Borlos se agachó y la apartó de un empujón. Se acercó y le limpió de barro la cara exangüe. Luego, se adelantó y la besó con ternura en los labios. Al principio no ocurrió nada pero, finalmente, Pallidice abrió los ojos. Miró al bardo sin conseguir enfocar su imagen y le devolvió el beso echándole los brazos al cuello.

—No —le dijo Borlos, apartándose—. Éste no es el momento y por Shinare que no es el lugar. A ver si puedes levantarte.

Con ayuda de Dezra, consiguieron que la dríade se pusiera en pie. Apretó las manos contra la tierra, cerró con fuerza los ojos y al cabo de un momento el túnel dejó de temblar.

—Creo —intervino Caramon en tono solemne, hundido hasta los tobillos en tierra suelta— que ha llegado el momento de volver a la superficie.

Nadie lo discutió.

Buscando, Pallidice encontró un roble y abrió el árbol para que pudieran salir. Uno por uno, llevó a los compañeros de vuelta al Bosque Oscuro. La luminosidad los hizo parpadear. La mayoría de los árboles se habían quedado sin hojas y dejaban pasar los rayos de luz hasta un terreno que había permanecido envuelto en sombras desde que el mundo era joven.

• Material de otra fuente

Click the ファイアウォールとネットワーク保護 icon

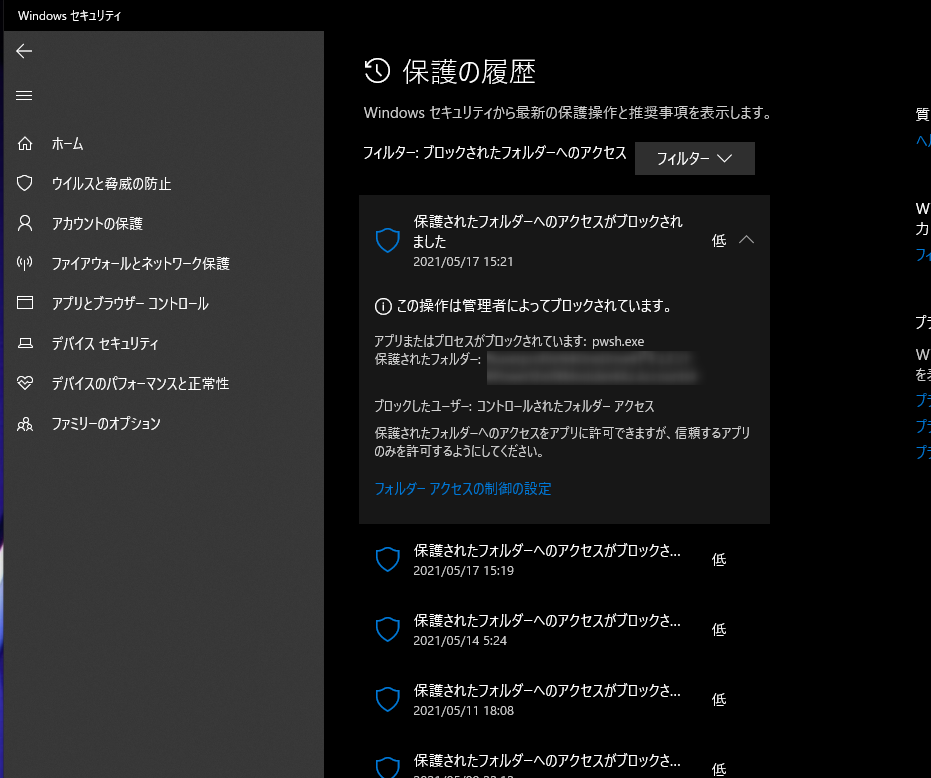coord(24,263)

—Conozco esta zona —dijo Trephas. El terreno era abrupto y rocoso, y estaba cubierto de árboles secos o hinchados de podredumbre. Un manto de niebla se adhería a la tierra envilecida—. Estamos cerca de Sangelior. A unas tres leguas.

—Quisiera poder acercaros más —dijo Pallidice sacudiendo la cabeza.

—No —dijo Caramon—. Has hecho cuanto estaba en tu mano. Haremos el resto del camino a pie.

—¿Tendremos tiempo? —preguntó Dezra mirando al cielo. Era poco más de mediodía; habían estado viajando bajo tierra más de media jornada—. ¿Podremos llegar a Sangelior antes que el sátiro?

—Más nos vale —dijo Borlos.

Trephas sacó una flecha de la aljaba y la colocó en el arco antes de volverse hacia la dríade.

—Gracias por vuestra ayuda, Pallidice.

La dríade sonrió débilmente y cogió de las manos a Borlos.

—Adiós, amor mío. Ruego a Branchala que volvamos a vernos.

El bardo se llevó la mano a los labios y la besó. La dríade volvió junto al roble, entró en él y desapareció. Borlos se quedó mirando el árbol y agachó la cabeza dando un suspiro. Caramon le puso una mano en el hombro.

—Vamos —dijo—. Tenemos un largo camino por delante.

—Claro, grandullón —repuso Borlos asintiendo—. Tú dirás por dónde, Trephas.